What the standard therapy brought me
This was followed by several weeks in the psychiatric department, where I was given psychotropic drugs (sedative diazepam). Unfortunately there was also no way around antidepressants. (Herbal mood enhancers, such as St. John’s wort, had unfortunately not been strong enough at that time.) However, it took months until an antidepressant was found, which I tolerated and which also showed effect and could at least alleviate my depression.
My anxiety and panic attacks after the burnout proved to be much more difficult to treat. Panic attacks are really terrible. You get scared to death, your pulse races and you feel like you can’t breathe. Your knees, your legs and sometimes your whole body starts to tremble. If you’re unlucky, it takes up to half an hour, which seems like an eternity to you.
Against the panic attacks I was prescribed Tavor (a drug against anxiety), which is a relatively effective anxiety-relieving sedative, which unfortunately has the disadvantage of becoming addictive if taken over a longer period of time. So this was not a long-term solution either, especially as the causes of panic attacks are not addressed in any way.
My first encounter with meditation – and why it didn’t work out yet
I was advised by a doctor, Dr. Kersten, to take a course in mindfulness training (including mindfulness meditation), an MBSR (Mindfulness Based Stress Reduction) course, which I had been treated specifically for my exhaustion. This was definitely a step in the right direction. I was motivated and attended the course regularly. Everything went well in the course and I was able to do the different exercises (body scan, sitting meditation) etc. very well. I have to say that at this time – especially due to the medication and partly also due to psychotherapy – I had been somewhat stabilised in the meantime. In my bad early days, meditation would have been unthinkable.
My problem was: I could not do the exercises at home. Something had stopped me, something had blocked me, maybe it was my subconscious that was resisting. But I didn’t know what it was then. Today I know that the mindfulness meditation had simply not been the right or suitable one for me. Because meditation is not the same as meditation, even though there are of course many similarities between different types of meditation.

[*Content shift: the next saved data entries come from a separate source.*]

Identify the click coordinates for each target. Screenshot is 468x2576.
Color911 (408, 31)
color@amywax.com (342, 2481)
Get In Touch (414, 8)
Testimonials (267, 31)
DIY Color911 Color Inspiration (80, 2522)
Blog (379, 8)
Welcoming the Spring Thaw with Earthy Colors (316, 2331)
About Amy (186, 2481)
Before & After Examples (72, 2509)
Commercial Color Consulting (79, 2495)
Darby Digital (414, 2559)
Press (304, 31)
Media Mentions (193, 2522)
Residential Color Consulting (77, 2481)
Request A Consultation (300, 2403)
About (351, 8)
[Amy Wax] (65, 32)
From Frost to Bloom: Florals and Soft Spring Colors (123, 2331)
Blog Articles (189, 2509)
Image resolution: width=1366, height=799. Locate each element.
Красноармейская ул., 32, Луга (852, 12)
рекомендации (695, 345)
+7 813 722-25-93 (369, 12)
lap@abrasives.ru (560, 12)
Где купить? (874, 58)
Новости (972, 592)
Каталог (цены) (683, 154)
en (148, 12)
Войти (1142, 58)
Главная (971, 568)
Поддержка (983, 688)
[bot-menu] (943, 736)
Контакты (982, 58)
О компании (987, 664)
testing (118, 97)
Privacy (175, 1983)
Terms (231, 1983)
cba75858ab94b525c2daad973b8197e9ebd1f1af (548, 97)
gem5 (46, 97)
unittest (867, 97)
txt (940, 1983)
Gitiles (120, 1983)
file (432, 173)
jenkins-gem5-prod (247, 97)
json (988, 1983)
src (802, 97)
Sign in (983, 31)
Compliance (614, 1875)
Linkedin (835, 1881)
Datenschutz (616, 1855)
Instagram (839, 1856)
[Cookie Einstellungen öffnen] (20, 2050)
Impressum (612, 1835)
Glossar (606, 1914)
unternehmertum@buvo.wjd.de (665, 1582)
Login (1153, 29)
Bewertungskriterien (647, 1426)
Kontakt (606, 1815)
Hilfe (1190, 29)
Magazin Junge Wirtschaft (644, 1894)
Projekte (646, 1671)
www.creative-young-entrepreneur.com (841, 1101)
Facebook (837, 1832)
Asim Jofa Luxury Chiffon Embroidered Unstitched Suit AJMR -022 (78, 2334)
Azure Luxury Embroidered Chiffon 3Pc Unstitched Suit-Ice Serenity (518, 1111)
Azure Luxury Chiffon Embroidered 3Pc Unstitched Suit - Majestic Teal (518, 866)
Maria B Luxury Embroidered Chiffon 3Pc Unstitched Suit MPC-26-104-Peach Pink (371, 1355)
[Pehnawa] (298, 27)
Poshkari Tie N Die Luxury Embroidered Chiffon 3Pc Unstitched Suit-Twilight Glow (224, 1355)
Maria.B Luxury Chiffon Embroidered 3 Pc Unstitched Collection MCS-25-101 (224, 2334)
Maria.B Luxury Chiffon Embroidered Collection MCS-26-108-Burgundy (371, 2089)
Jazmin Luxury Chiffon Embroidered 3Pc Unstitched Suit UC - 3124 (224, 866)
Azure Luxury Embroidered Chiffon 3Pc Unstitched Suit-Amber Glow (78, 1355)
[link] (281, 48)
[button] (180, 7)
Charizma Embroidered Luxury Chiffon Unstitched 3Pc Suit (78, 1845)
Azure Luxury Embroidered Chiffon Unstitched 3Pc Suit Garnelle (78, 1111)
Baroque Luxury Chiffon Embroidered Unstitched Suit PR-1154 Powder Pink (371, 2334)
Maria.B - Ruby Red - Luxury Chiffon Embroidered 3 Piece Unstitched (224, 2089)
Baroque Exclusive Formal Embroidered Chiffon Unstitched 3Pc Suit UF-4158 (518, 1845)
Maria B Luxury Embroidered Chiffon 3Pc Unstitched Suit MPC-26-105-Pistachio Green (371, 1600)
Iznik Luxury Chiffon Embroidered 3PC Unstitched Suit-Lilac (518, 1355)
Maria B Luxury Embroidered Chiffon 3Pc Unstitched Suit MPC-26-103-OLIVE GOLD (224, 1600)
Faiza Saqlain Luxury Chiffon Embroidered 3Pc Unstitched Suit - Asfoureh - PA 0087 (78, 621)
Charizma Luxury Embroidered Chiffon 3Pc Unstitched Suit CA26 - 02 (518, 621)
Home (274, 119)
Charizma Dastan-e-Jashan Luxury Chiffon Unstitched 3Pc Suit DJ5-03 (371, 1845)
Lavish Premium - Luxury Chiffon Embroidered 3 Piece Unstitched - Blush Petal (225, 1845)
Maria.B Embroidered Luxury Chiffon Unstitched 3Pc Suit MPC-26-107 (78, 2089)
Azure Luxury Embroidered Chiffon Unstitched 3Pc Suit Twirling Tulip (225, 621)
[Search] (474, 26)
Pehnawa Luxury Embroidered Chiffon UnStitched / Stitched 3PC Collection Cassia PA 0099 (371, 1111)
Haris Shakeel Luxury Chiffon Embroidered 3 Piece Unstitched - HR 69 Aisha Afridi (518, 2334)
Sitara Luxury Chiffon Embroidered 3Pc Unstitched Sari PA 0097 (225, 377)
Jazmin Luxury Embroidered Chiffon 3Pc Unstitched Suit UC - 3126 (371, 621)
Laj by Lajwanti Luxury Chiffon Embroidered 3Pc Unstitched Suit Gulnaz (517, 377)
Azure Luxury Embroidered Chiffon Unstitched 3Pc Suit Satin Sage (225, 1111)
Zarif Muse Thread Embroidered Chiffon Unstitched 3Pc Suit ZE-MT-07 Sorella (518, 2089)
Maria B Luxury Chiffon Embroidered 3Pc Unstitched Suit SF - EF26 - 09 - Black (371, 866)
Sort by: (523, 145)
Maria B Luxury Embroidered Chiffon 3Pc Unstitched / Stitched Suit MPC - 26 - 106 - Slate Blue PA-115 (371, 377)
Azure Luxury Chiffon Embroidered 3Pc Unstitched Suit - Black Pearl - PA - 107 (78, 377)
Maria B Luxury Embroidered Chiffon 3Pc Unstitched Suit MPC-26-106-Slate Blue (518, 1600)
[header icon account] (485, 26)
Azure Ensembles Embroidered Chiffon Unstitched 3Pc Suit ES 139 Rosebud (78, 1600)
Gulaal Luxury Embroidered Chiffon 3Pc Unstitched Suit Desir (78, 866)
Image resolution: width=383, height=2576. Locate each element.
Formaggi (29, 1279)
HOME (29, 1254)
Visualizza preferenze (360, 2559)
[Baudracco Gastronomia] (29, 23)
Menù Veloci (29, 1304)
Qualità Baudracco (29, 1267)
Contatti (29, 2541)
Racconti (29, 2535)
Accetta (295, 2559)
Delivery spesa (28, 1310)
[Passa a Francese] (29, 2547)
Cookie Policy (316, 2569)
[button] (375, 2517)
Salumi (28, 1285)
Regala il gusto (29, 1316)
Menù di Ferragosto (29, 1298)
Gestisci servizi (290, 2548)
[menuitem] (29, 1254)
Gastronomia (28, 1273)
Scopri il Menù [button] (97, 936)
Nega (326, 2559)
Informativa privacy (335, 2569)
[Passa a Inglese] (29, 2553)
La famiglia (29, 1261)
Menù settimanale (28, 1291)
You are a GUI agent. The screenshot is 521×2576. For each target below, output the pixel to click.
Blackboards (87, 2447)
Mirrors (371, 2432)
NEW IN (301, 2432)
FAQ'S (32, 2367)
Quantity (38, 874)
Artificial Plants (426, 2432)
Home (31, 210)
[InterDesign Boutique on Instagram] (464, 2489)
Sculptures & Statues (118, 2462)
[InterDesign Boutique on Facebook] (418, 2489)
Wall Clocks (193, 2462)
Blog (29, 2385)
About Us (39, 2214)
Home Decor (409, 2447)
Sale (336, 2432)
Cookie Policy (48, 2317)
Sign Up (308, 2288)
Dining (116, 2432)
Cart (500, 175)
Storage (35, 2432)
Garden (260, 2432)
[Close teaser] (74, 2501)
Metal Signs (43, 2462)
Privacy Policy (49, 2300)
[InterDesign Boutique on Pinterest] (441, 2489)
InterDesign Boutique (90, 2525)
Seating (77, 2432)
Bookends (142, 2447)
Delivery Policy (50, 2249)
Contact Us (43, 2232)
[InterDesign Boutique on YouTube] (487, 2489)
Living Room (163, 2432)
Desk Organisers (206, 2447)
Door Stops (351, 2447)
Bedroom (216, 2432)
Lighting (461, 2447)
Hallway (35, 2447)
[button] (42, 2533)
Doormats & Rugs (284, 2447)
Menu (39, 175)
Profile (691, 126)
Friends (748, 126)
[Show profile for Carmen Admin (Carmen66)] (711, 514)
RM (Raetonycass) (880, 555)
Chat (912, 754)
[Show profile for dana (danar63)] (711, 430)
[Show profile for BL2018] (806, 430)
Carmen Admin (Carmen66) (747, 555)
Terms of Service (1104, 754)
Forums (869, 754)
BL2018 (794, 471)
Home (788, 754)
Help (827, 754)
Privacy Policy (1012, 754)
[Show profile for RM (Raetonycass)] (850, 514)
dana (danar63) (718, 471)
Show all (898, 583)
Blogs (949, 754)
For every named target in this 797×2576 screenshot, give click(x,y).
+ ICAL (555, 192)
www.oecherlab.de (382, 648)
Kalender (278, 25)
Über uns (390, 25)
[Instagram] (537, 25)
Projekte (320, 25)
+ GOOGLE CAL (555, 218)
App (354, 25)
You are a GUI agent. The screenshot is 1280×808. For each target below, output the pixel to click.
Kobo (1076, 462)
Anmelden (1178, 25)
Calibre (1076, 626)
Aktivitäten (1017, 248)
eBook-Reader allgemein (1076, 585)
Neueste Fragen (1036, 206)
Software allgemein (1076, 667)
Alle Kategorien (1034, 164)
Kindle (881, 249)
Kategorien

In addition, I had the wrong ideas and expectations about myself and meditation mentioned above. I had thought, I absolutely had to achieve a thought-free and relaxed state during meditation, which (in retrospect) was complete nonsense.
And so I had finished the mindfulness course, but without a regular daily practice. Of course this was a pity, because in the course with guidance by the teacher and the other practitioners, the meditation and mindfulness exercises had strangely done me good, I had felt comfortable in the context of the course and with the other course participants.
At home I hadn’t been able to do that, but I wasn’t aware that it wasn’t bad at all. But that’s the difference: it’s very important that you discover meditation on your own and don’t need any guidance or motivation from others.
I probably don’t need to mention that after the end of the course meditation didn’t play a role in my life anymore. So I went further into therapy, took my medications well-behaved; it went reasonably well, but there was no real improvement.